Eurozone finance chiefs look for Greek deal later this week

  • Eurozone Finance Ministers broke off talks on Monday without an agreement on Greece’s bailout, saying they aim to reach a deal later this week that might keep the country from defaulting and falling out of the currency union.

  • The lack of a result leaves a summit of government leaders later in the day with few prospects of making any concrete decisions on the country’s crisis.

  • Greece needs more loans from its creditors, which include its fellow eurozone states and the International Monetary Fund, in time for June 30, when it faces a debt repayment it cannot afford. The country has been negotiating for four months what economic reforms it should make to get the money.

  • Earlier on Monday, the Greek government submitted proposals to its creditors aimed at breaking the deadlock over the crisis.

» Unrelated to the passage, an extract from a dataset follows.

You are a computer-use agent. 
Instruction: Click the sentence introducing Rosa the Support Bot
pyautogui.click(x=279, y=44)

  • Buying Greece critical time on Monday, the European Central Bank for a third time in less than a week increased its emergency funding to Greek lenders to stanch heavy deposit withdrawals, according to a Greek banking official with knowledge of the decision who spoke on the condition of anonymity.

::Business::

Think tank report hints at diversion of cheap farm loans

  • Pointing to a possible diversion of subsidised funds meant for farmers to non-agricultural uses, a research paper by the Indian Council for Research on International Economic Relations (ICRIER) has found that the crop loans extended in India are in fact close to exceeding the total expenditure on farm sector inputs.

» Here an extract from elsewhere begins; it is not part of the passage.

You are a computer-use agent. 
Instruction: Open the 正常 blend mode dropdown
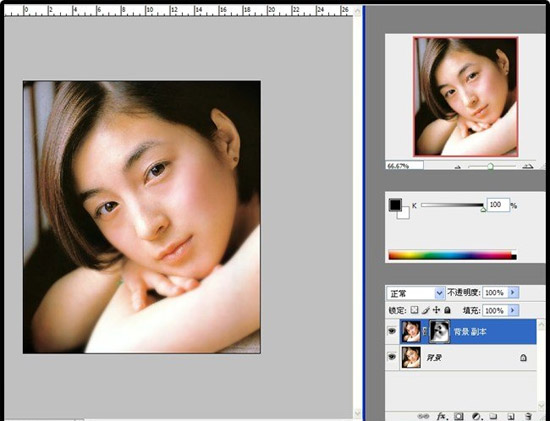pyautogui.click(x=416, y=293)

  • In 2012-13, the aggregate short-term credit — provided primarily to finance the purchase of inputs — was as much as 99.97 per cent of the input cost, including compensation for hired labour.

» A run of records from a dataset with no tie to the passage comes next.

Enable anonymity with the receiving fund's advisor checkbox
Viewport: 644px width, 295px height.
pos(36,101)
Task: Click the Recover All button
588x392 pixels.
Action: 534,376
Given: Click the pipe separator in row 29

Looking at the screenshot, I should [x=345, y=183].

  • During the 1970s, 1980s and even till the 1990s, the aggregate short-term credit as a proportion of input costs in agriculture was in the range of 13-20 per cent.

Only a few thousand pre-2005 notes left in circulation: RBI (Register and Login to read Full News..)

::India & world::

Indian nurses in U.K. may face expulsion

  • Changes to British immigration rules will force thousands of non-European Union foreign nurses recruited by the National Health Service (NHS) to leave the country in the next two years, threatening to throw the healthcare system into disarray and imposing high financial costs on the NHS.

  • Of those who will be forced to leave, a significant number are likely to be from India.

  • The Royal College of Nursing (RCN) has released new research findings at its annual conference now under way at Bournemouth.

Minimum earning

  • Under the new rules that will take effect in 2017, non-European foreign workers must earn a minimum of £35,000 a year to be allowed to stay in the country after six years. Most nurses would not meet the criterion.

::Miscellaneous::

Critics of World Bank projects intimidated: report

  • Indian government and company officials engaged in widespread use of intimidation, including threats of physical violence and death, against outspoken members of communities that stand to be displaced or otherwise affected by World Bank-financed projects, according to a scathing report this week from a major human rights group.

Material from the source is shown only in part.